The Golden Bullet

By Lauren Hoskin

The debate on genetic modification has been long and enduring. Some believe it could be the answer to dwindling resources and rising populations whilst others believe it poses new political threats and agricultural nightmares. However, whilst people in developed nations sit and discuss these issues, millions of people in less fortunate countries are dying of potentially preventable malnutrition.

One such form of malnutrition is vitamin A deficiency. Vitamin A is a vital nutrient, used in the production of red blood cells, immune cell activity, skeletal growth and fertility, as well as being used in the retina of the eye to form the pigment Rhodopsin. This special compound is essential to the absorption of light and hence our ability to see. However, going blind due to vitamin A deficiency could be just a precursor to numerous other fatal diseases. Many foods are rich in vitamin A, including some fruit and vegetables, eggs, cheeses and meats. The problem lies in that many people in poorer countries are not able to afford these foods, and are forced to rely on nutrient-deficit diets that mainly consist of only rice. An estimated 250 million pre-school children are currently vitamin A deficient, making this potentially preventable disease a serious health concern in 26 countries across Asia, Africa and Latin America.

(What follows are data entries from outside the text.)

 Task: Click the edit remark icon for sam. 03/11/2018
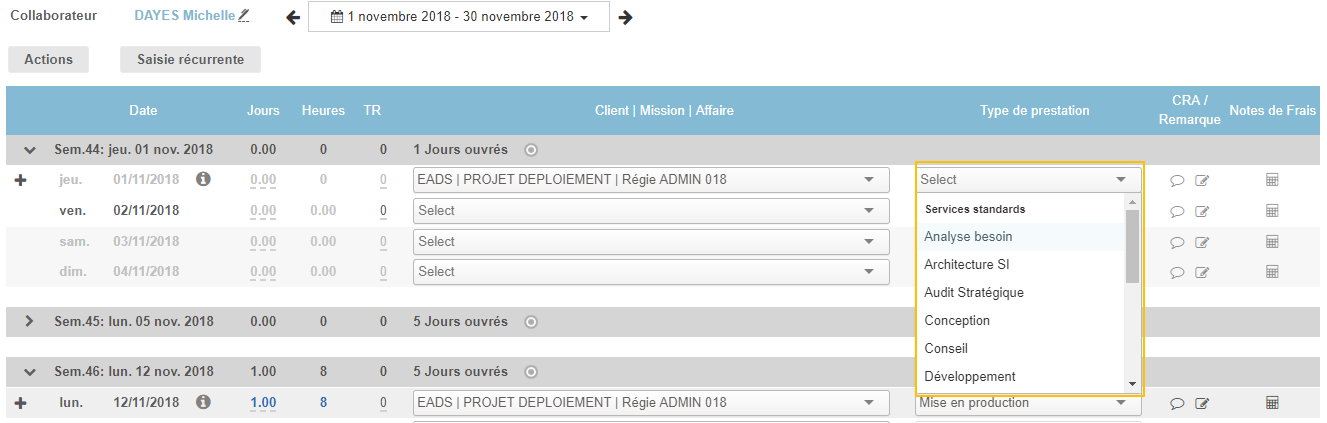(1202, 242)
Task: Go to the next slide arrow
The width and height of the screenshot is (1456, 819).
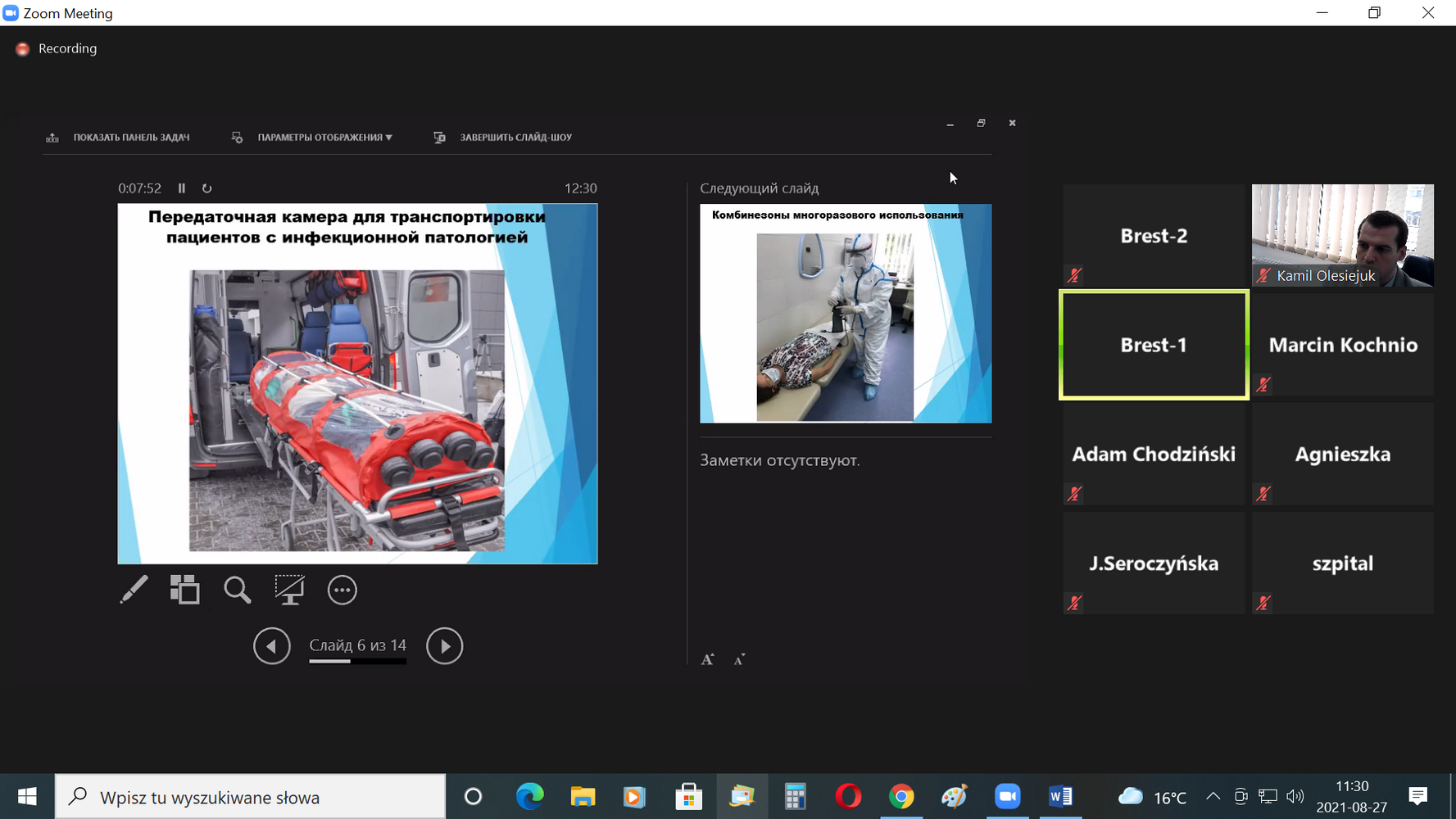Action: [x=444, y=646]
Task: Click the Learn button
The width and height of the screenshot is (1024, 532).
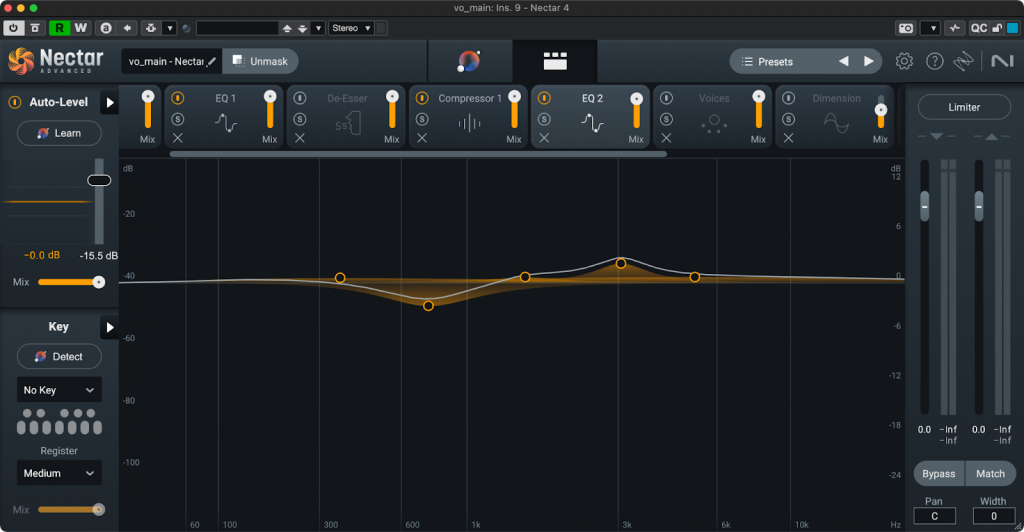Action: [59, 133]
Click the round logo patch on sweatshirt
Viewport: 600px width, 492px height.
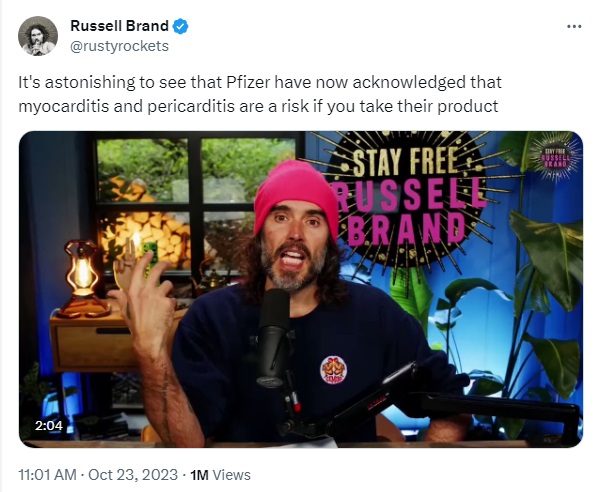click(x=333, y=370)
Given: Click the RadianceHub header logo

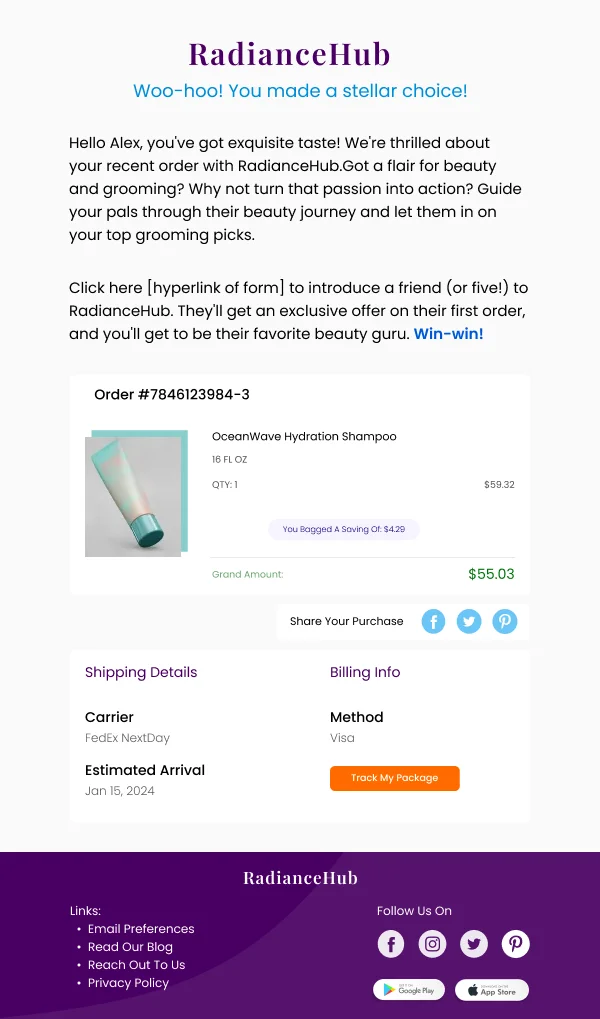Looking at the screenshot, I should point(289,54).
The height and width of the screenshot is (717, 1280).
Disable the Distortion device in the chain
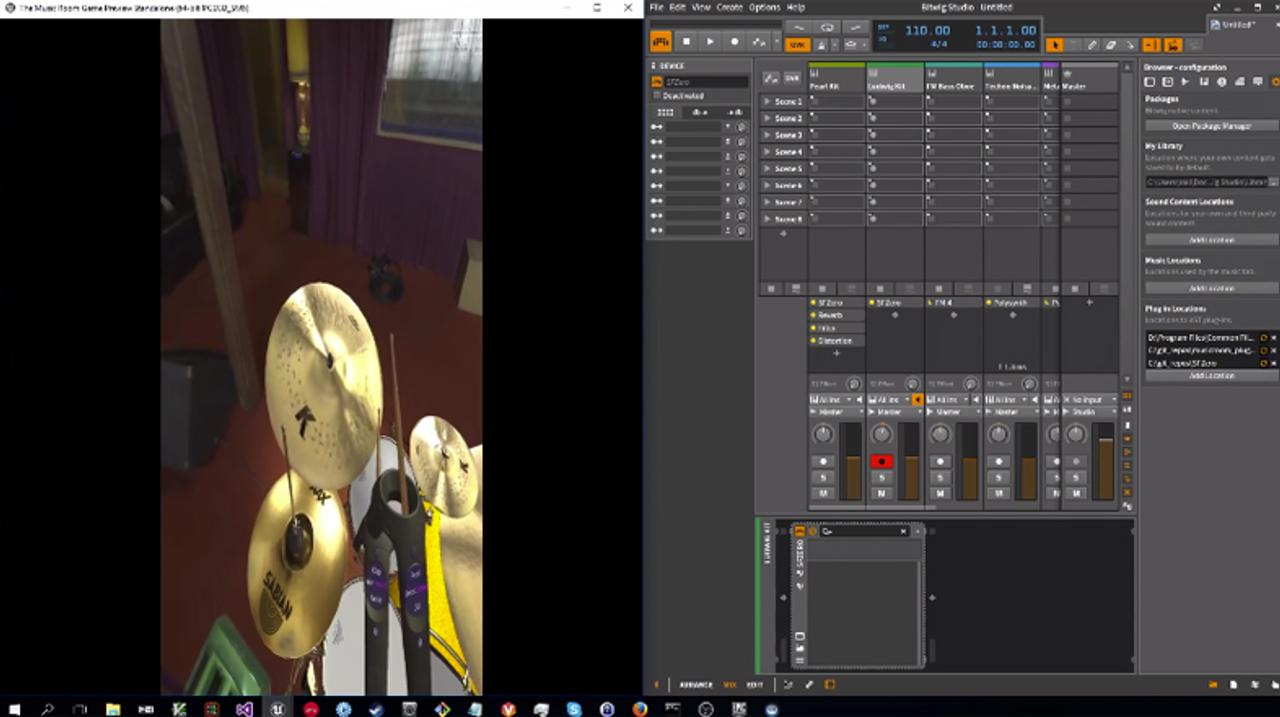pyautogui.click(x=813, y=340)
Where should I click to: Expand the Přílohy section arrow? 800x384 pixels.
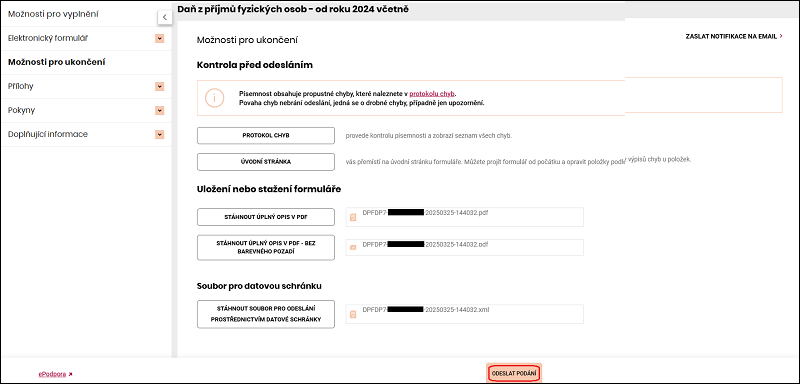pyautogui.click(x=160, y=87)
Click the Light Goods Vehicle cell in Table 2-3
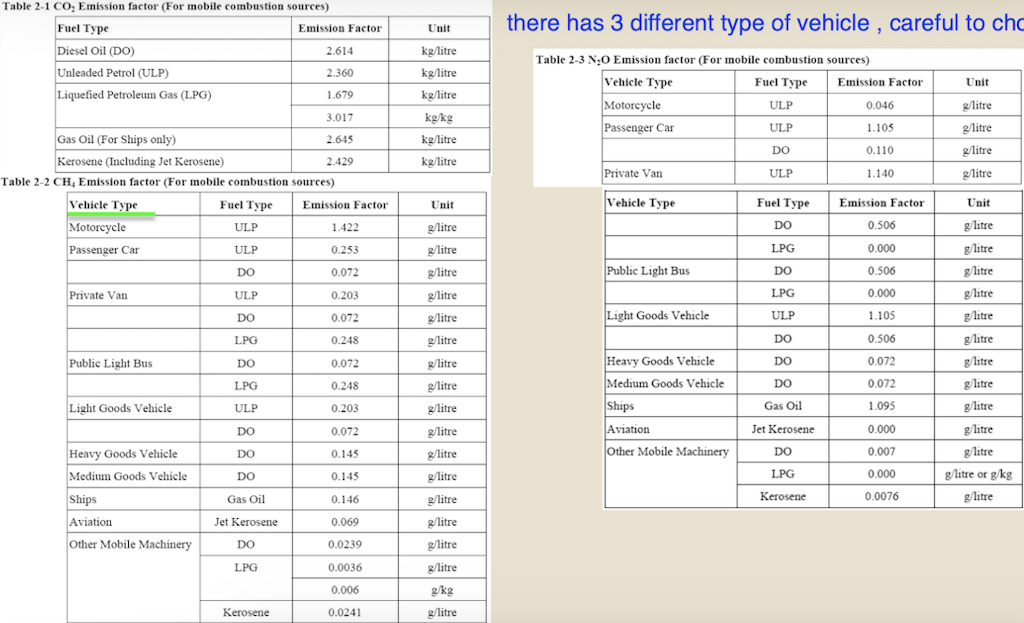 pos(662,315)
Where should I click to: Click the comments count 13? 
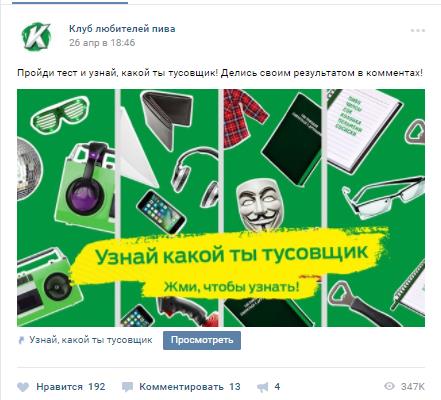point(234,387)
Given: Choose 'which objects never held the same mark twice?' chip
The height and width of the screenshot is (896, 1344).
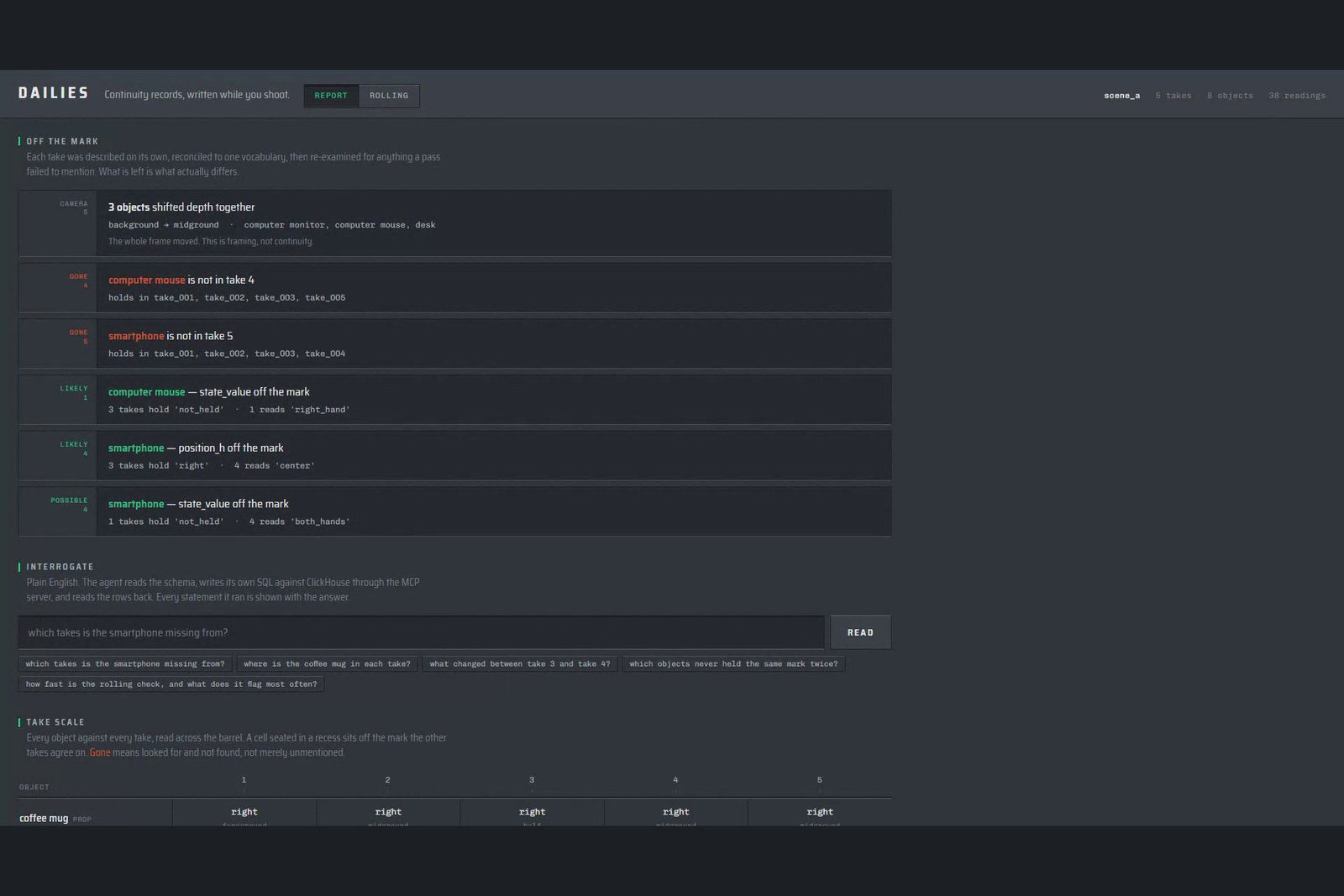Looking at the screenshot, I should pos(733,663).
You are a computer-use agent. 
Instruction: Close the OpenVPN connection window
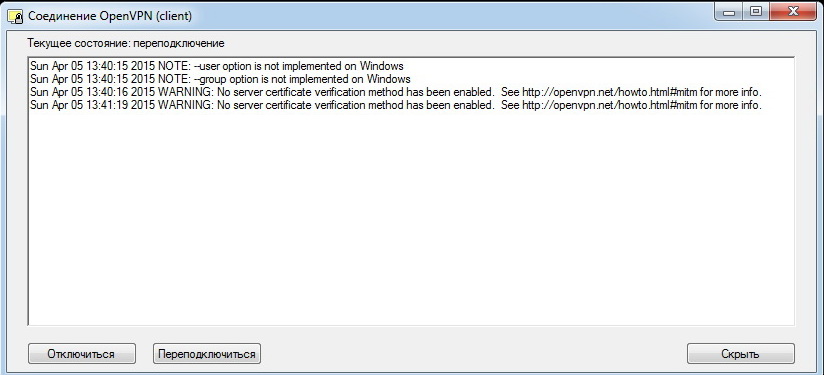[x=791, y=12]
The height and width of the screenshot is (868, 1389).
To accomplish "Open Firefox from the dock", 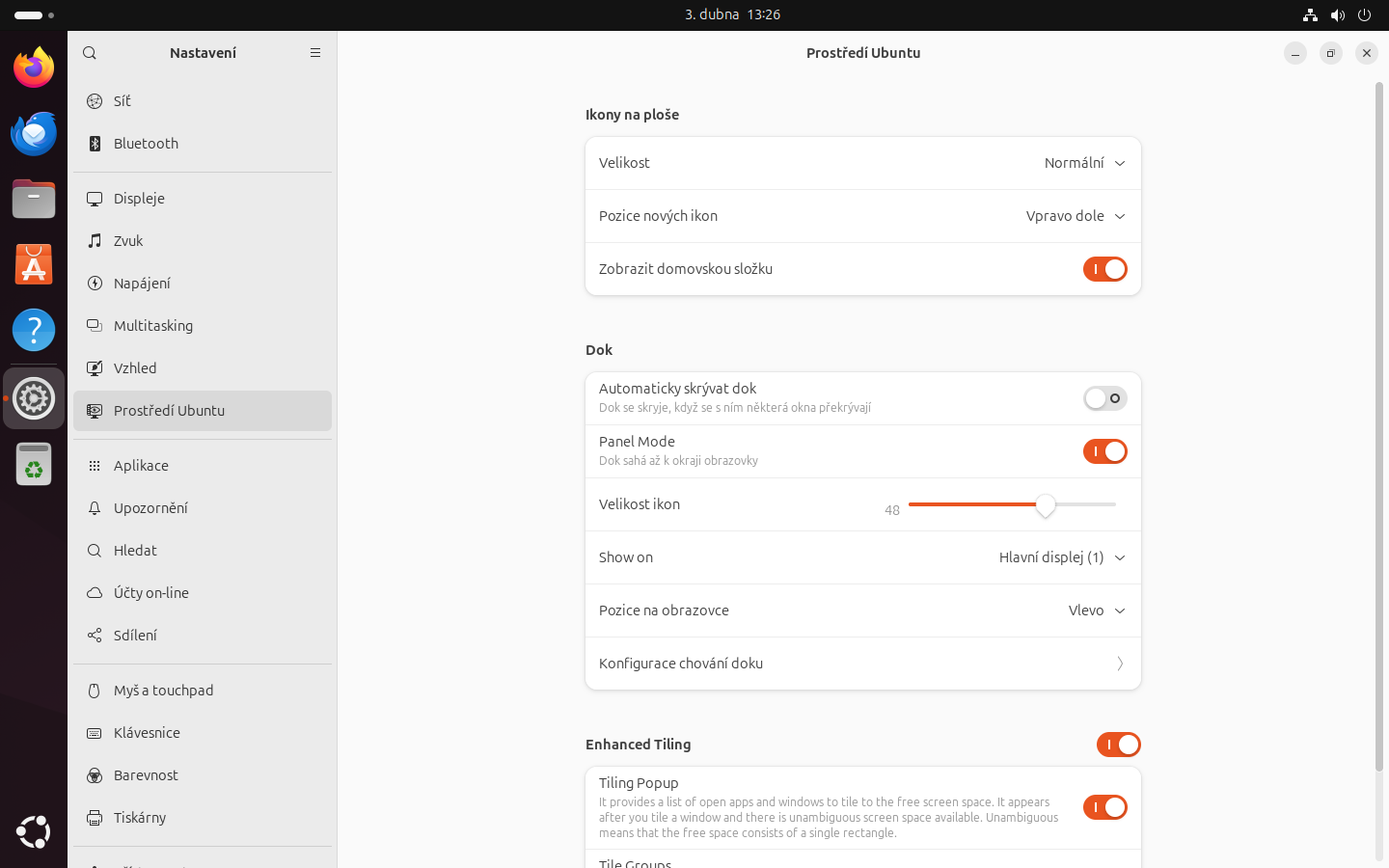I will click(34, 68).
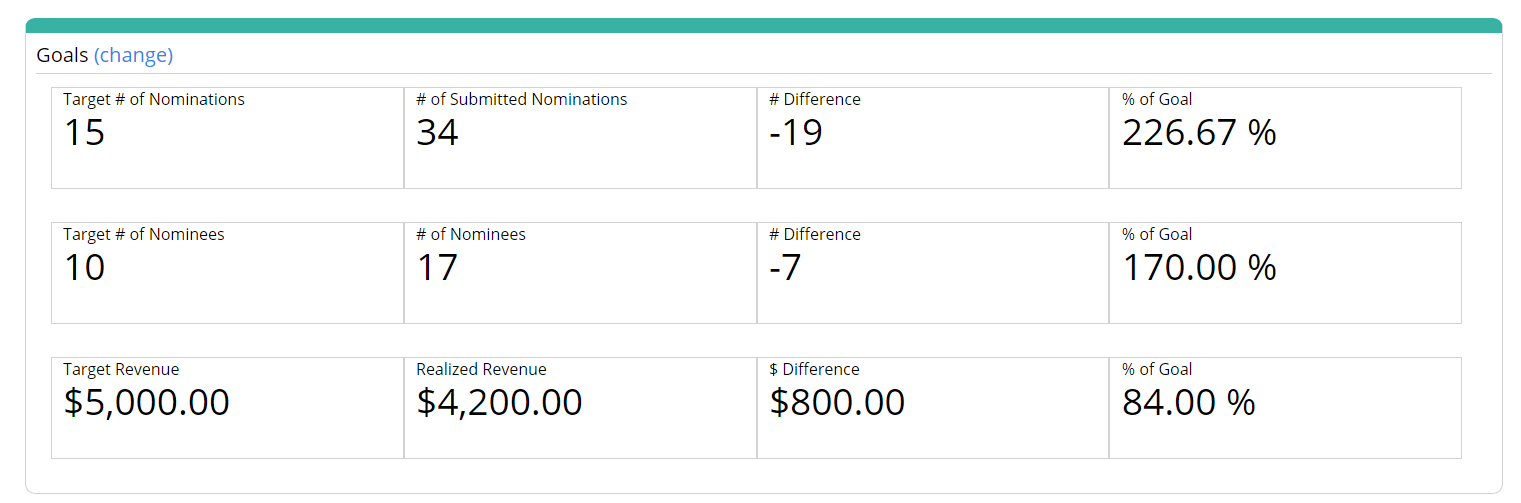Click the 17 nominees count
The width and height of the screenshot is (1521, 503).
tap(437, 268)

The problem has not gone unnoticed. Programmes are in place to promote breastfeeding, another natural source of Vitamin A for babies, the use of supplementation tablets, food fortification and to encourage people in affected regions to grow their own fruit and vegetables.  But another slightly more controversial solution called Golden Rice was reached by an independent group of scientists. This genetically modified variety of rice produces its own vitamin A in the form of beta-carotene (this is the type that gives carrots their orange pigment). As a result, the grains are literally golden. It turns out that the endosperm, the nutritious and starchy part of rice, naturally holds the genetic machinery to produce beta-carotene, but the genes are ordinarily switched off. Two genes had to be inserted to switch them on, one of which was derived from the daffodil and the other from a type of bacteria called Erwinia uredovora. They were then inserted into rice embryos using another type of bacteria called Agrobacterium, which is able to transfer genes between itself and plants. The little GM rice babies then grow up to be golden.

Golden Rice is not expected to provide 100% of the vitamin A required, but it is progress. If farmers in these countries were to be given the seeds and their local communities could have access to the rice, many less children would grow up vitamin A deficient. There are still an abundance of issues related to this contentious subject such as unknown environmental and agricultural consequences, costs, and politics, but Golden Rice demonstrates an amazing use of genetic modification which really is potentially capable of saving hundreds of thousands of lives.